-- start of Material for this exercise --

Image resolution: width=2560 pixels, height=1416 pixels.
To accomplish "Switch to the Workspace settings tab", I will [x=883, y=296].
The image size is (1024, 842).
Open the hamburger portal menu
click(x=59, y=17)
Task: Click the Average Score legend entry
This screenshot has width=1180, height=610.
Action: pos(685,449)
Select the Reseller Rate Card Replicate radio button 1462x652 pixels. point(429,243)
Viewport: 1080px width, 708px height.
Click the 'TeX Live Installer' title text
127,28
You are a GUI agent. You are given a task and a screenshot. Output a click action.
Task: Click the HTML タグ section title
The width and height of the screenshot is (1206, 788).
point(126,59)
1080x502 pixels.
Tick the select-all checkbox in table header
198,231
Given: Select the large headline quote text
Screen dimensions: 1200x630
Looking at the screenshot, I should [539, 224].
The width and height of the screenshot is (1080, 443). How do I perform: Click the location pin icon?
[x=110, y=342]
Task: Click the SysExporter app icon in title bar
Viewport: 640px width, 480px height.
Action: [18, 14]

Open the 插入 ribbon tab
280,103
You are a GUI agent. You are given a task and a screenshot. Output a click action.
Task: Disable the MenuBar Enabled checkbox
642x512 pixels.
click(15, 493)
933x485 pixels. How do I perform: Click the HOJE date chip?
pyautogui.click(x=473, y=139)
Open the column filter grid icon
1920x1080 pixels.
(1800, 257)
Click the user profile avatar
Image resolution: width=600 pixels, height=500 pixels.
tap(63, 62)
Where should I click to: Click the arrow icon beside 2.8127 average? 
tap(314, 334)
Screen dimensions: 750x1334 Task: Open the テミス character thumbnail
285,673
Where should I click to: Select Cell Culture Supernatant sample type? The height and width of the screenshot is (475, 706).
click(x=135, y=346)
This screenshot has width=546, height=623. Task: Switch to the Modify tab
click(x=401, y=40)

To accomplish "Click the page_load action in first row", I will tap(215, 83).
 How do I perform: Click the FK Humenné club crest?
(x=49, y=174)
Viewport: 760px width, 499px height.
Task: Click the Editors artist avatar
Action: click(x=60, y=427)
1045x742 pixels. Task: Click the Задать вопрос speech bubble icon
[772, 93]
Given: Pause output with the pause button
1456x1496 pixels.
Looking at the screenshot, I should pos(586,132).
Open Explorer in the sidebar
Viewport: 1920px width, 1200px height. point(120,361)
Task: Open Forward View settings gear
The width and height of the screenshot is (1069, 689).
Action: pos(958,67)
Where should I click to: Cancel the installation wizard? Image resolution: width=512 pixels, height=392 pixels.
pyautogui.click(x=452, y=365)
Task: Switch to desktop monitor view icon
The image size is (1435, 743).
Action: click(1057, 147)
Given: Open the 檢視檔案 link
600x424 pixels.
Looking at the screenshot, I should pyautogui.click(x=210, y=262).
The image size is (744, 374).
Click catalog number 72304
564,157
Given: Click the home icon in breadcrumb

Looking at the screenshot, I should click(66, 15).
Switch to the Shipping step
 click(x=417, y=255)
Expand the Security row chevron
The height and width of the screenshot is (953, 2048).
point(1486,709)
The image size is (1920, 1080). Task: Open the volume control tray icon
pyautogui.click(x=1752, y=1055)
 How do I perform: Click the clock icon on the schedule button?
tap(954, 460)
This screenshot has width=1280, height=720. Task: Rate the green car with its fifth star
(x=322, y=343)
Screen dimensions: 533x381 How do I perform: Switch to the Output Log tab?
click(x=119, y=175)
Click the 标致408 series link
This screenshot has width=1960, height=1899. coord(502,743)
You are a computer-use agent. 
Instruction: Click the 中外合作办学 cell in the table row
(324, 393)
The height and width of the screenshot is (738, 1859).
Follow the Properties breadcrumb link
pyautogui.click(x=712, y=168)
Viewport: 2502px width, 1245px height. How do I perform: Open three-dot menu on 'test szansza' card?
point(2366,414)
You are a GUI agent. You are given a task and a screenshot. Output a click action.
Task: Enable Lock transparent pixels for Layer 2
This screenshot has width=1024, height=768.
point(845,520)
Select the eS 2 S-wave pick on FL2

-- end of Material for this exercise --

• _Set exercise_
Change every "Screen dimensions" in the records above to "Display size", and reproduce the lines with nothing else altered.

• _Task answer_
Image resolution: width=2560 pixels, height=1416 pixels.
To accomplish "Switch to the Workspace settings tab", I will [x=883, y=296].
The image size is (1024, 842).
Open the hamburger portal menu
click(x=59, y=17)
Task: Click the Average Score legend entry
This screenshot has width=1180, height=610.
Action: pos(685,449)
Select the Reseller Rate Card Replicate radio button 1462x652 pixels. point(429,243)
Viewport: 1080px width, 708px height.
Click the 'TeX Live Installer' title text
127,28
You are a GUI agent. You are given a task and a screenshot. Output a click action.
Task: Click the HTML タグ section title
The width and height of the screenshot is (1206, 788).
point(126,59)
1080x502 pixels.
Tick the select-all checkbox in table header
198,231
Given: Select the large headline quote text
Display size: 1200x630
Looking at the screenshot, I should [539, 224].
The width and height of the screenshot is (1080, 443). How do I perform: Click the location pin icon?
[x=110, y=342]
Task: Click the SysExporter app icon in title bar
Viewport: 640px width, 480px height.
Action: [18, 14]

Open the 插入 ribbon tab
280,103
You are a GUI agent. You are given a task and a screenshot. Output a click action.
Task: Disable the MenuBar Enabled checkbox
642x512 pixels.
click(15, 493)
933x485 pixels. How do I perform: Click the HOJE date chip?
pyautogui.click(x=473, y=139)
Open the column filter grid icon
1920x1080 pixels.
(1800, 257)
Click the user profile avatar
Image resolution: width=600 pixels, height=500 pixels.
tap(63, 62)
Where should I click to: Click the arrow icon beside 2.8127 average? 
tap(314, 334)
Display size: 750x1334 Task: Open the テミス character thumbnail
285,673
Where should I click to: Select Cell Culture Supernatant sample type? The height and width of the screenshot is (475, 706).
click(x=135, y=346)
This screenshot has width=546, height=623. Task: Switch to the Modify tab
click(x=401, y=40)

To accomplish "Click the page_load action in first row", I will tap(215, 83).
 How do I perform: Click the FK Humenné club crest?
(x=49, y=174)
Viewport: 760px width, 499px height.
Task: Click the Editors artist avatar
Action: click(x=60, y=427)
1045x742 pixels. Task: Click the Задать вопрос speech bubble icon
[772, 93]
Given: Pause output with the pause button
1456x1496 pixels.
Looking at the screenshot, I should pos(586,132).
Open Explorer in the sidebar
Viewport: 1920px width, 1200px height. point(120,361)
Task: Open Forward View settings gear
The width and height of the screenshot is (1069, 689).
Action: pos(958,67)
Where should I click to: Cancel the installation wizard? Image resolution: width=512 pixels, height=392 pixels.
pyautogui.click(x=452, y=365)
Task: Switch to desktop monitor view icon
The image size is (1435, 743).
Action: click(1057, 147)
Given: Open the 檢視檔案 link
600x424 pixels.
Looking at the screenshot, I should pyautogui.click(x=210, y=262).
The image size is (744, 374).
Click catalog number 72304
564,157
Given: Click the home icon in breadcrumb

Looking at the screenshot, I should click(66, 15).
Switch to the Shipping step
 click(x=417, y=255)
Expand the Security row chevron
The height and width of the screenshot is (953, 2048).
point(1486,709)
The image size is (1920, 1080). Task: Open the volume control tray icon
pyautogui.click(x=1752, y=1055)
 How do I perform: Click the clock icon on the schedule button?
tap(954, 460)
This screenshot has width=1280, height=720. Task: Rate the green car with its fifth star
(x=322, y=343)
Display size: 533x381 How do I perform: Switch to the Output Log tab?
click(x=119, y=175)
Click the 标致408 series link
This screenshot has width=1960, height=1899. coord(502,743)
You are a computer-use agent. 
Instruction: Click the 中外合作办学 cell in the table row
(324, 393)
The height and width of the screenshot is (738, 1859).
Follow the Properties breadcrumb link
pyautogui.click(x=712, y=168)
Viewport: 2502px width, 1245px height. How do I perform: Open three-dot menu on 'test szansza' card?
point(2366,414)
You are a GUI agent. You are given a task and a screenshot. Output a click action.
Task: Enable Lock transparent pixels for Layer 2
This screenshot has width=1024, height=768.
point(845,520)
Select the eS 2 S-wave pick on FL2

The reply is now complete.